M. de l’Estorade savait Sallenauve trop intelligent pour espérer le faire dupe d’aucune des finesses qu’il eût employées pour amener sa rencontre avec le ministre. Il procéda donc sans aucun détour et, un quart d’heure après l’arrivée de Rastignac, son bras passé sous celui de l’homme d’État, il abordait le député en lui disant :

M. le ministre des travaux publics ! qui avant la bataille me demande de le présenter à l’un des généraux de l’armée ennemie.

— C’est trop d’honneur que me fait monsieur le ministre, répondit cérémonieusement Sallenauve : loin d’être un général, je ne suis qu’un soldat des plus humbles et des plus ignorés.

— Hum ! reprit le ministre, il me semble pourtant que le combat d’Arcis-sur-Aube n’est pas une petite victoire, et que vous y avez, monsieur, bousculé nos gens d’étrange façon !

— Il n’y a rien là de bien étonnant, vous avez dû apprendre qu’une sainte combattait pour moi.

— Du reste, reprit Rastignac, je préfère ce résultat à celui que semblait avoir ménagé une personne que je croyais plus habile et que nous avions envoyée sur les lieux. Il paraît que ce Beauvisage est décidément inepte ; il aurait déteint sur nous si nous l’eussions fait nommer, et après tout, d’ailleurs il était centre gauche comme l’avocat Giguet ; or, le centre gauche, c’est là notre véritable ennemi, parce qu’à travers notre politique il en veut surtout à nos portefeuilles.

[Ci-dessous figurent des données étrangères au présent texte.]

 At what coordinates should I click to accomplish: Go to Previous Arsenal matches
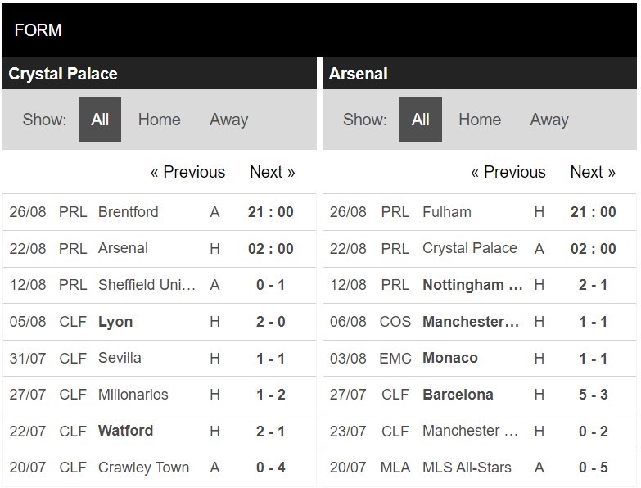click(x=508, y=172)
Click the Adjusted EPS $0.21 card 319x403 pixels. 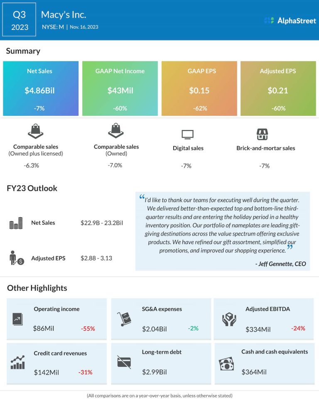point(278,88)
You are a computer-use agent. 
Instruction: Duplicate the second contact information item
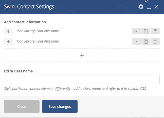pos(146,42)
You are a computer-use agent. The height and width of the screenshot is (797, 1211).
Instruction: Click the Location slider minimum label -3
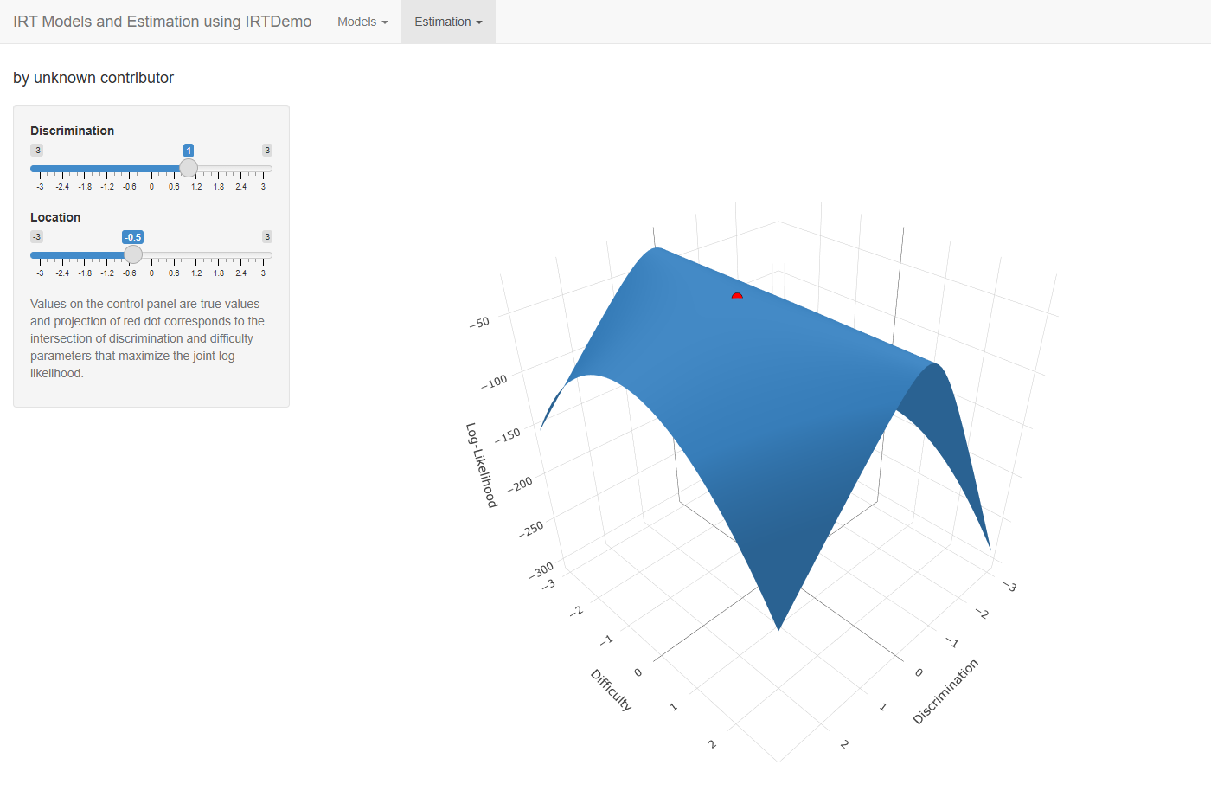pyautogui.click(x=36, y=237)
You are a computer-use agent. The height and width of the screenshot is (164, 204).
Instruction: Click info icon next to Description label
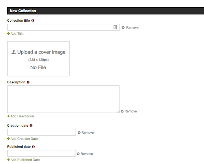[x=28, y=82]
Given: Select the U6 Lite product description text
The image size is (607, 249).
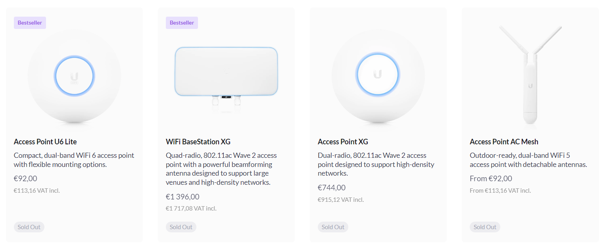Looking at the screenshot, I should (x=74, y=160).
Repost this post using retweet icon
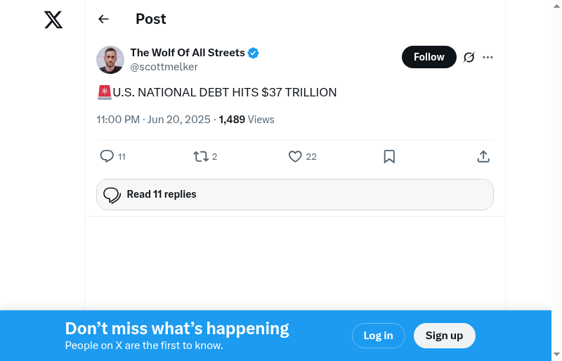Viewport: 562px width, 361px height. click(x=201, y=156)
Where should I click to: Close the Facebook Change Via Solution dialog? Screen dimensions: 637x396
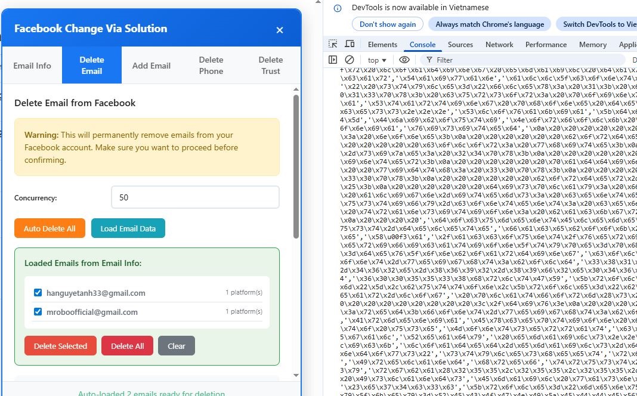tap(280, 30)
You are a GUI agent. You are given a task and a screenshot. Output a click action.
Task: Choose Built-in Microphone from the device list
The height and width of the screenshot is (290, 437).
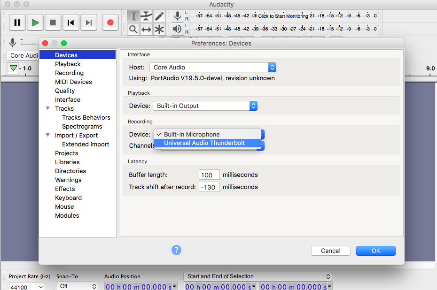pyautogui.click(x=192, y=134)
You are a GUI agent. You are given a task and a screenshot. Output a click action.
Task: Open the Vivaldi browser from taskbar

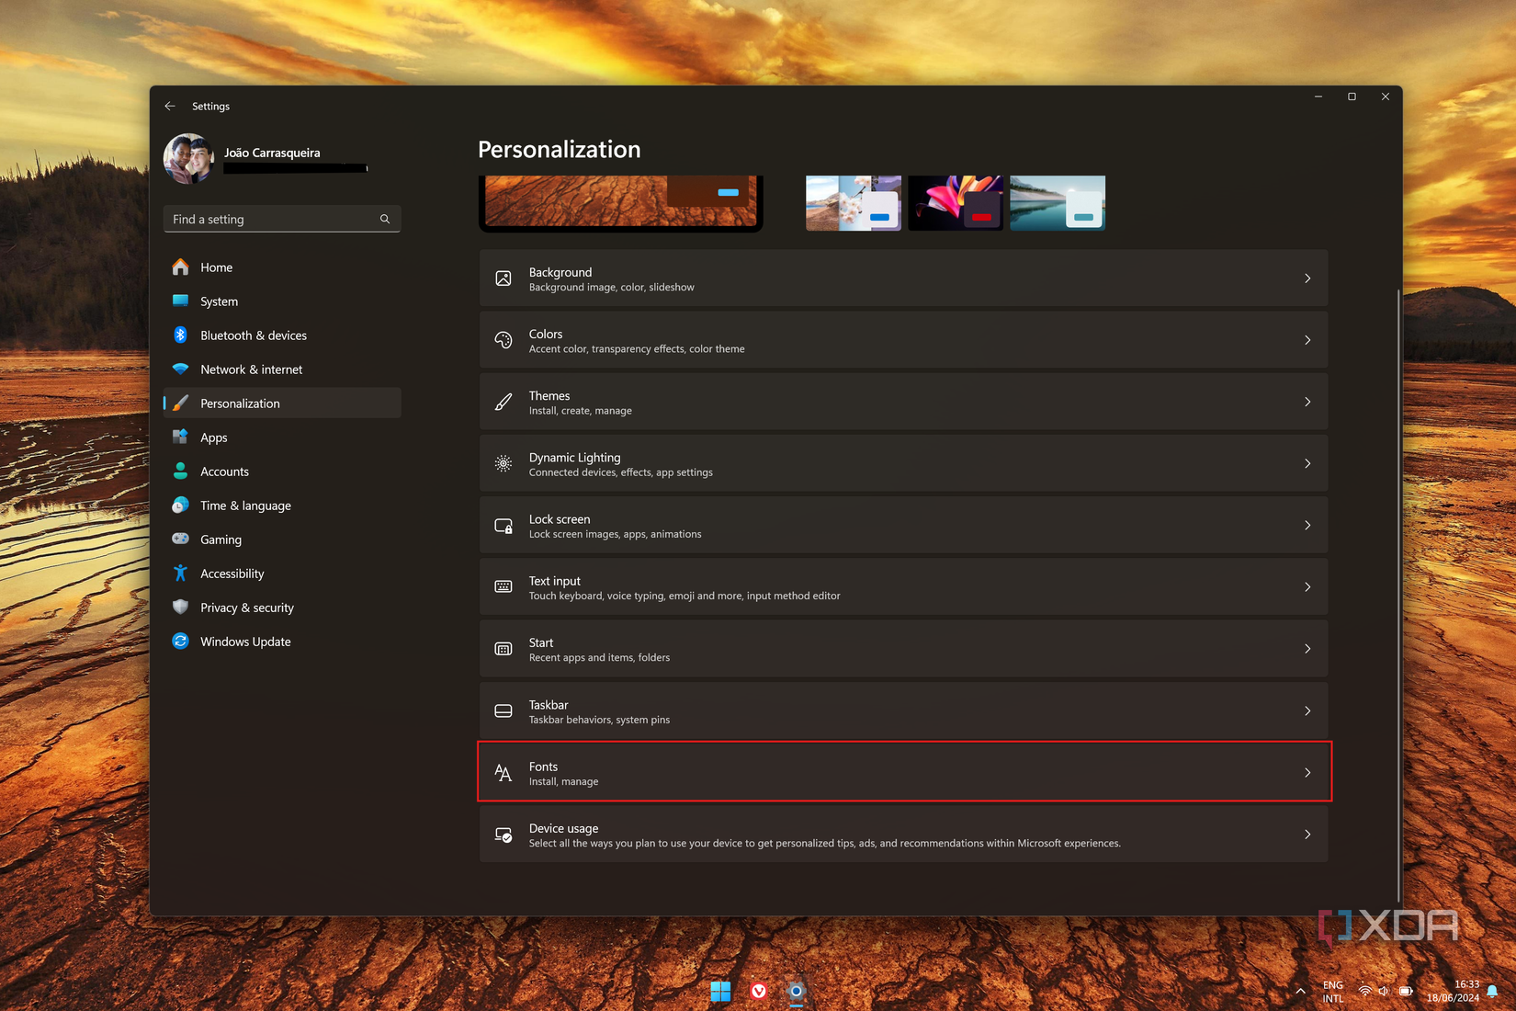coord(758,992)
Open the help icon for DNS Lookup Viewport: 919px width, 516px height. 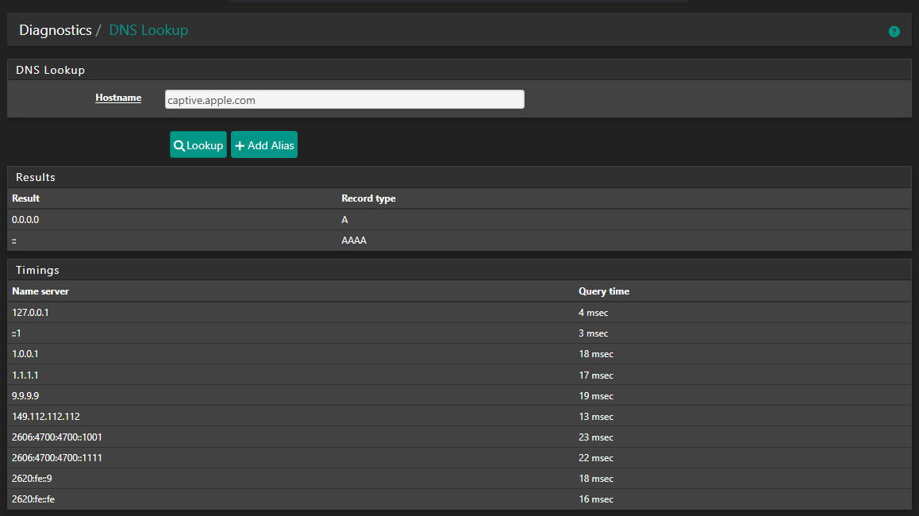point(894,32)
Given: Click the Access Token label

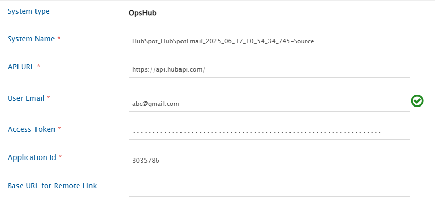Looking at the screenshot, I should click(x=31, y=129).
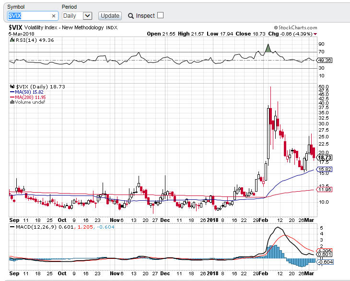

— Oh ! fit M. de l’Estorade, d’après ce qu’on vous disait de l’homme, il eût été ce qu’on eût voulu.

— Mais non, mon cher, dit le ministre, ne croyez donc pas ça, les sots tiennent souvent beaucoup plus qu’on ne pense au drapeau sous lequel ils se sont enrôlés : passer à l’ennemi, c’est choisir, et cela suppose encore une opération d’esprit assez compliquée ; il est beaucoup plus simple de s’entêter.

— Je suis de l’avis de monsieur le ministre, dit Sallenauve : l’extrême innocence et l’extrême rouerie se défendent également bien contre la séduction.

— Vous tuez votre homme en douceur, dit M. de l’Estorade à Sallenauve, en lui frappant sur l’épaule ; puis, voyant ou ayant l’air de voir dans la glace placée au-dessus d’une cheminée, devant laquelle se passait la scène, un signe qu’on lui aurait fait : — J’y vais, dit-il en parlant par-dessus son épaule, et, les deux adversaires ainsi accrochés, il s’éloigna comme s’il venait d’être mis en réquisition pour quelque devoir de maître de maison.

Sallenauve ne voulut pas avoir l’air d’une pensionnaire s’épouvantant à l’idée de se trouver seule avec un monsieur ; puisque la rencontre était faite, il se décida à la subir de bonne grâce, et, prenant le premier la parole, il demanda si le ministère, pour la session qui s’ouvrait dans quelques jours, avait préparé un grand nombre de projets de loi ?

— Très peu, répondit le ministre ; de bonne foi, nous ne pensions pas rester aux affaires ; nous avions fait une élection, parce que dans l’espèce de désarroi où la presse a fini par jeter l’opinion publique, notre devoir constitutionnel était de la forcer à se reconstituer, à compter avec elle-même en la consultant ; mais, véritablement, nous ne pensions pas que l’épreuve nous fût favorable, et notre victoire, il faut bien l’avouer, nous prend tout à fait au dépourvu.

— Vous avez fait, dit en riant Sallenauve, comme ce paysan qui, croyant à la fin du monde, n’avait pas jugé utile d’ensemencer son champ.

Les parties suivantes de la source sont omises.